On the same day of October 14 in the year 1863, Abraham Lincoln established Thanksgiving Day as a national holiday in perpetuity. He cited the blessings of the nation and then warned its citizens not to “forget the source from which they come”:
They are the gracious gifts of the Most High God, who, while dealing with us in anger for our sins, hath nevertheless remembered mercy. It has seemed to me fit and proper that they should be solemnly, reverently and gratefully acknowledged as with one heart and one voice by the whole American People. I do therefore invite my fellow citizens … to set apart and observe the last Thursday of November next, as a day of Thanksgiving and Praise to our beneficent Father who dwelleth in the Heavens.
Was Lincoln a hypocrite who would cite God in order to curry votes? Few would think so.
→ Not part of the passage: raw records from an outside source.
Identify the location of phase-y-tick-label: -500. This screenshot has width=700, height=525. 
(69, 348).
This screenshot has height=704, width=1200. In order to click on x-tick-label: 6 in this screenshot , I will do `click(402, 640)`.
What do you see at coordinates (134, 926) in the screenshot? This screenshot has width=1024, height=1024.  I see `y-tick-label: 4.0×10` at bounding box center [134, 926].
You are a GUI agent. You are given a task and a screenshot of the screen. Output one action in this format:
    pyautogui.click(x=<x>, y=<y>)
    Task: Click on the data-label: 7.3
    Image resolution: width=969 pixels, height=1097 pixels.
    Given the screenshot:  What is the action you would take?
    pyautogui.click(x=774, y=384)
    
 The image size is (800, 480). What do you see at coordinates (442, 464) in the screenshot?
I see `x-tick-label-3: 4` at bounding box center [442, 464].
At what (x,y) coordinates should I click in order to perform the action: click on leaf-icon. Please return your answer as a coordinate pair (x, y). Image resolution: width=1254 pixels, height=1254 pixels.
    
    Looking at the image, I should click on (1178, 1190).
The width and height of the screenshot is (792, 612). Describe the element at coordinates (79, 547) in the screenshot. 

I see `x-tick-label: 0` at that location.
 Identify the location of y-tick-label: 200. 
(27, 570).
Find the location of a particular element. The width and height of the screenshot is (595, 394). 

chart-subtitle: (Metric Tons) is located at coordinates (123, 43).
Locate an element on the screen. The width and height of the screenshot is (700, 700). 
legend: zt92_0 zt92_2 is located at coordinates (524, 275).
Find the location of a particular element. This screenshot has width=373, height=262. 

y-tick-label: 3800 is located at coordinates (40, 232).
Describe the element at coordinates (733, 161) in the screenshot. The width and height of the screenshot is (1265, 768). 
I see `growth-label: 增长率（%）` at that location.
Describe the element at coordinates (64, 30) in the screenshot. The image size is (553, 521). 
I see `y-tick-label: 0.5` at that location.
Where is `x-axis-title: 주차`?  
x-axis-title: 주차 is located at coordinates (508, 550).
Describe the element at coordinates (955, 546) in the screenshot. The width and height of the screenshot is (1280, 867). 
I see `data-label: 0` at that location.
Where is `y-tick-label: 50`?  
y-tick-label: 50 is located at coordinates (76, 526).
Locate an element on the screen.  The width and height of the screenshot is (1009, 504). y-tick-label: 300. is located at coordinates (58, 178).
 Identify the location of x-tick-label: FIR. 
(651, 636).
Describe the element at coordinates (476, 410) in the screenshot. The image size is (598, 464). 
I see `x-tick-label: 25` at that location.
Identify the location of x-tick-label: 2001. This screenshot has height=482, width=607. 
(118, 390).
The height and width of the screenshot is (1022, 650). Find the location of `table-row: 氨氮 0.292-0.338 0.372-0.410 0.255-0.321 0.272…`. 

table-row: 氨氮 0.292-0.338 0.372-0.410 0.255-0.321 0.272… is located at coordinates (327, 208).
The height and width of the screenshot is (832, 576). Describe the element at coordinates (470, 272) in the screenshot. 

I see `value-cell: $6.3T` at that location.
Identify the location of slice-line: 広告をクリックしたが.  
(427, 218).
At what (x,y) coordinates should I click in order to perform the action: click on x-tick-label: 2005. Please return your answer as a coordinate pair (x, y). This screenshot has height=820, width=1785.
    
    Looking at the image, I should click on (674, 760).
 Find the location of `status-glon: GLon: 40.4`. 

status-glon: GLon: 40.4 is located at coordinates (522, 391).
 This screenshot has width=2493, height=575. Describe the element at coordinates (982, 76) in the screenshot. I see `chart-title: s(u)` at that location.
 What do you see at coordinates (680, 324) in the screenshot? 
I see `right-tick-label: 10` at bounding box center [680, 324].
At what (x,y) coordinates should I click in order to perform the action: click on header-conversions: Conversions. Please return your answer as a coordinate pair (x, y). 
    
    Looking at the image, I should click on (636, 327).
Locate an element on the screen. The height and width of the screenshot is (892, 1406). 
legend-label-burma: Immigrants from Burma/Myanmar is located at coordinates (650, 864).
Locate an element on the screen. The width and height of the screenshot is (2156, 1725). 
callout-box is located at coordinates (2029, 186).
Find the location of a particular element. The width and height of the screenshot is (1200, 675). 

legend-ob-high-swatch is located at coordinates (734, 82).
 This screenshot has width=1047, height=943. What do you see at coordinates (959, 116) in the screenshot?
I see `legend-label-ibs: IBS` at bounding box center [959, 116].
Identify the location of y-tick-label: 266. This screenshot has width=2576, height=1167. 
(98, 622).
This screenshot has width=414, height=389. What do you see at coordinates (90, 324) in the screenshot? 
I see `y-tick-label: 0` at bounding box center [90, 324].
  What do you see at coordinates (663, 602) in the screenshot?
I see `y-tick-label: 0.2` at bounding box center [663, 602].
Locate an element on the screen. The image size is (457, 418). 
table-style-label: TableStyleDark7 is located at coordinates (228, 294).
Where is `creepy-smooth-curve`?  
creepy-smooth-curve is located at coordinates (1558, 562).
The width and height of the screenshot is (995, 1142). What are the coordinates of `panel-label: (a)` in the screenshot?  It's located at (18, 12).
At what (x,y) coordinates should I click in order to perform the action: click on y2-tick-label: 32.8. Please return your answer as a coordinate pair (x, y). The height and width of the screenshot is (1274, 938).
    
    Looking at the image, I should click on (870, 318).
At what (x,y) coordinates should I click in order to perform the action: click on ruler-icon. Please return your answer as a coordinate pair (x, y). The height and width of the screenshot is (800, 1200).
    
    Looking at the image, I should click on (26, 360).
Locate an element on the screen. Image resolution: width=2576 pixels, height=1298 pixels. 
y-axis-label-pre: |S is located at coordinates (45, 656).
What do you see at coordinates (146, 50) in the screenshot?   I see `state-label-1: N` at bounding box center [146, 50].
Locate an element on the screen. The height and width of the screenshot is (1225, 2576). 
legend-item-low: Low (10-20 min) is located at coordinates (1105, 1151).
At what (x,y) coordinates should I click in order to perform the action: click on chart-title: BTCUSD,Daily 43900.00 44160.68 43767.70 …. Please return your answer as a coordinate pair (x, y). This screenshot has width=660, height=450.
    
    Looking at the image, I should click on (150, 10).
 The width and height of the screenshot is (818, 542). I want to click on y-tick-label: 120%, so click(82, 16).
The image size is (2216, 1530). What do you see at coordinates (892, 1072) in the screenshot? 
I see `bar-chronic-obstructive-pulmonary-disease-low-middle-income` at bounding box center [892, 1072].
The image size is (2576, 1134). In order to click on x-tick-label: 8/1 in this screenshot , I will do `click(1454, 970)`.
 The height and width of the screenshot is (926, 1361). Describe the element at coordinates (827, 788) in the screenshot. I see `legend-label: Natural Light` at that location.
George Washington and Abraham Lincoln are often considered to be our two greatest presidents. Among liberals, Franklin Delano Roosevelt sometimes takes second place after Lincoln with George Washington coming in third.
So what did the creator of the New Deal say about the purpose of Thanksgiving Day? Did he include God in our national celebration? FDR outdid Washington and Lincoln in his affirmation of God by offering a prayer as his Thanksgiving Day Proclamation. On November 9, 1940, FDR prayed with the nation:
Almighty God, who hast given us this good land for our heritage; We humbly beseech Thee that we may always prove ourselves a people mindful of Thy favor and glad to do Thy will. Bless our land with honourable industry, sound learning, and pure manners. Save us from violence, discord, and confusion; from pride and arrogancy, and from every evil way. Defend our liberties, and fashion into one united people the multitudes brought hither out of many kindreds and tongues. … In the time of prosperity, fill our hearts with thankfulness, and in the day of trouble, suffer not our trust in Thee to fail; Amen.
Every American is free to celebrate Thanksgiving Day in any and every way possible, from ignoring and ridiculing it to falling asleep on the couch while watching football on television. Many, however, will treat Thanksgiving Day as it was intended by three of our greatest presidents — as a day for expressing gratitude to God for what we have as Americans. For Washington and Lincoln, this meant gratitude for living in a land in which we are, each and every one of us, given the liberty to pursue our own individual lives in a responsible and honorable fashion.